# 93 FLEETWOOD PASS KEY FAULT



## drasticlolo (Apr 7, 2006)

I HAVE A BIT OF A PROBLEM WITH MY CADDY . WENT TO START IT AND IT WOULDNT TURN OVER AND THE PASS KEY FAULT STAYED ON DAM CHANGED THE BATTERY AND NOTHING ,,,SO I ASKED AROUND AND I WAS TOLD THAT IT SOUNDS LIKE THE KEY WAS NOT MAKING CONTACT IN THE TUMBLER... OK SO WENT TO THE DEALER AND PICKED ONE UP TUMBLER AND ALL ...THEY CUT ME A KEY THAT WAS CODED WITH THE SAME CODE AS THE OLD ONE... SO I INSTALLED IT AND STILL THE SAME THING,,,NO START ..I HAVE CHECK IT ALL STARTER RELY FUEL PUMP RELAY...FUSES U NAME IT I EVEN LOOKED FO BROKEN WIRES ,,SERVICE SOON LIGHT IS ON AND I JUMPED THE DTC AND THE CODE READ #46 WHICH IN THE MAINTANCE MANAUL SAY IT THE PASS KEY FAULT........I NEED HELP IS THERE ANY ONE THAT HAS HAD THIS HAPPEN TO THEM AND KNOW OF A FIX OR WHAT THE PROBLEM IS .IS THER SOMETHING I OVER LOOKED OR DIDNT DO.. SOME TYPE OF RESET OR DID DO SOMETHING WRONG.......PM ME IF YOU CAN HELP


----------



## kansasfull (Feb 27, 2008)

happened to me on a caprice i just disconnected the battery for a couple days and when i hooked it back up it worked,might have just been dumb luck but it worked for me


----------



## drasticlolo (Apr 7, 2006)

> _Originally posted by kansasfull_@Nov 8 2009, 08:06 PM~15602564
> *happened to me on a caprice i just disconnected the battery for a couple days and when i hooked it back up it worked,might have just been dumb luck but it worked for me
> *


LET ME TRY THAT HOW MANY DAYS U THINK


----------



## mkvelidadon (Feb 24, 2007)

I haven't heard of the CEL light light being triggered on by the pass key system.
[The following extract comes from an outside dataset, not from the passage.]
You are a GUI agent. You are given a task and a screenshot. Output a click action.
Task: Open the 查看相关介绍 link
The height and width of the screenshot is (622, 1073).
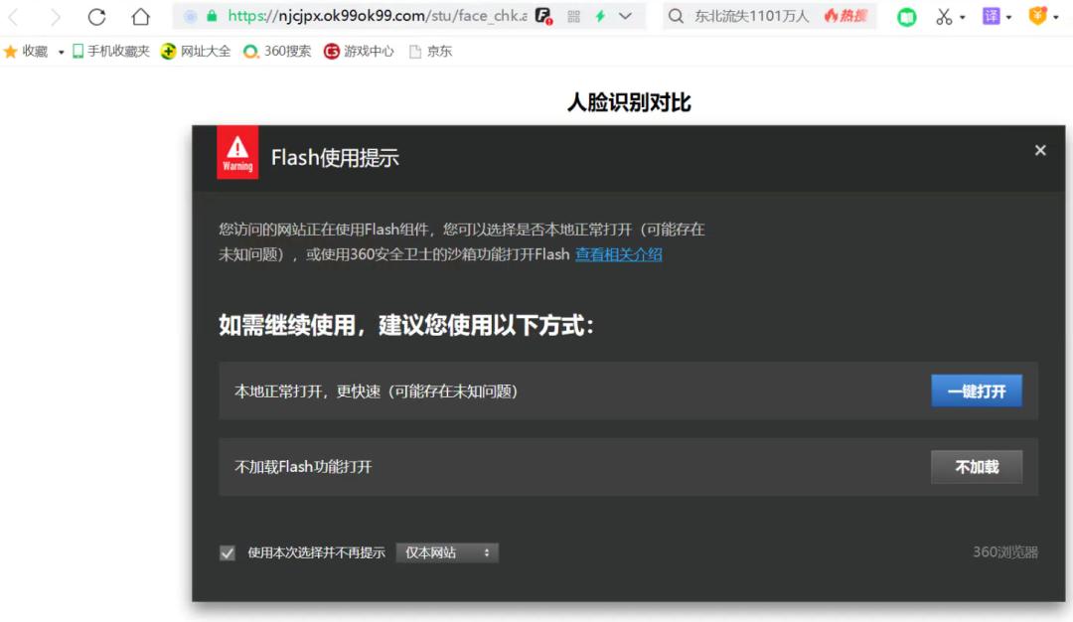[x=618, y=254]
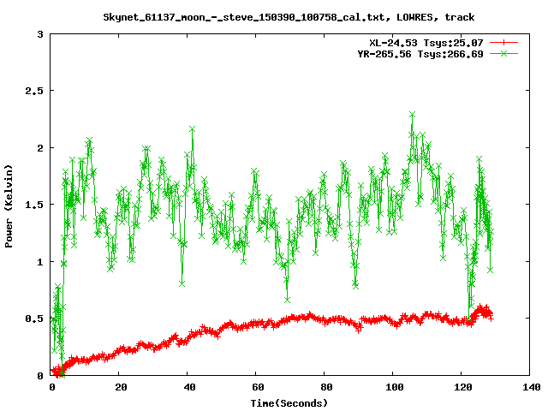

Sometimes something as simple as a dirty battery or bad connection fixes the problem, bur you said you just bought one. Might be the CCM.


----------



## 64 CRAWLING (Nov 26, 2001)

> _Originally posted by drasticlolo_@Nov 9 2009, 12:00 AM~15602496
> *I HAVE A BIT OF A PROBLEM WITH MY CADDY . WENT TO START IT AND  IT WOULDNT TURN OVER AND THE PASS KEY FAULT STAYED ON DAM CHANGED THE BATTERY AND NOTHING ,,,SO I ASKED AROUND AND I WAS TOLD THAT IT SOUNDS LIKE THE KEY WAS NOT MAKING CONTACT IN THE TUMBLER... OK SO WENT TO THE DEALER AND PICKED ONE UP TUMBLER AND ALL ...THEY CUT ME A KEY THAT WAS CODED WITH THE SAME CODE AS THE OLD ONE... SO I INSTALLED IT AND STILL THE SAME THING,,,NO START ..I HAVE CHECK IT ALL STARTER RELY FUEL PUMP RELAY...FUSES U NAME IT I EVEN LOOKED FO BROKEN WIRES ,,SERVICE SOON LIGHT IS ON AND I JUMPED THE DTC AND THE CODE READ #46 WHICH IN THE MAINTANCE MANAUL SAY IT THE PASS KEY FAULT........I NEED HELP IS THERE ANY ONE THAT HAS HAD THIS HAPPEN  TO THEM AND KNOW OF A FIX OR WHAT THE PROBLEM IS .IS THER SOMETHING I OVER LOOKED OR DIDNT DO.. SOME TYPE OF RESET OR DID DO SOMETHING WRONG.......PM ME IF YOU CAN HELP
> *


you got to wait for that light to go off then you can start it.


----------



## drasticlolo (Apr 7, 2006)

> _Originally posted by 64 CRAWLING_@Nov 9 2009, 12:34 PM~15609176
> *you got to wait for that light to go off then you can start it.
> *


I HAVE DONE THAT AND NOTHING NOW I JUST TIRED BY PASSING THE KEY AN NOTHING I THINK ITS THE CCM


----------



## 64 CRAWLING (Nov 26, 2001)

you got to change yoour idnition in your column and key


----------



## drasticlolo (Apr 7, 2006)

> _Originally posted by 64 CRAWLING_@Nov 9 2009, 05:31 PM~15612662
> *you got to change yoour idnition in your column and key
> *


i did that all ready


----------



## mkvelidadon (Feb 24, 2007)

> _Originally posted by drasticlolo+Nov 9 2009, 07:09 PM~15613864-->
> 
> 
> 
> ...


----------



## diamondhill (May 20, 2009)

google it vats bypass lt1


----------



## johndukes (Sep 6, 2006)

ALLRIGHT EVERYONE IF YOUR 93 FLEETWOOD HAS A PASS FAULT ERROR, DOOR LOCKS CLICKEN, DIGITAL DASH LIGHT DIM, FRONT TURN AND SIDE MARKER LAMPS ON WITH CAR OFF, AND RELAY FOR DIL CLICKEN AND THE CAR WOULD START. HERES THE SOLUTION TO FIX IT. I TRIED BY REPLACING THE IGNITION LOCK AND CYLINDER WITH A NEW KEY REPROGRAMMED BY GM AND THAT STILL DIDNT FIX THE PROBLEM. SO THIS IS WHAT I FIGURE OUT AND IT WORKED. 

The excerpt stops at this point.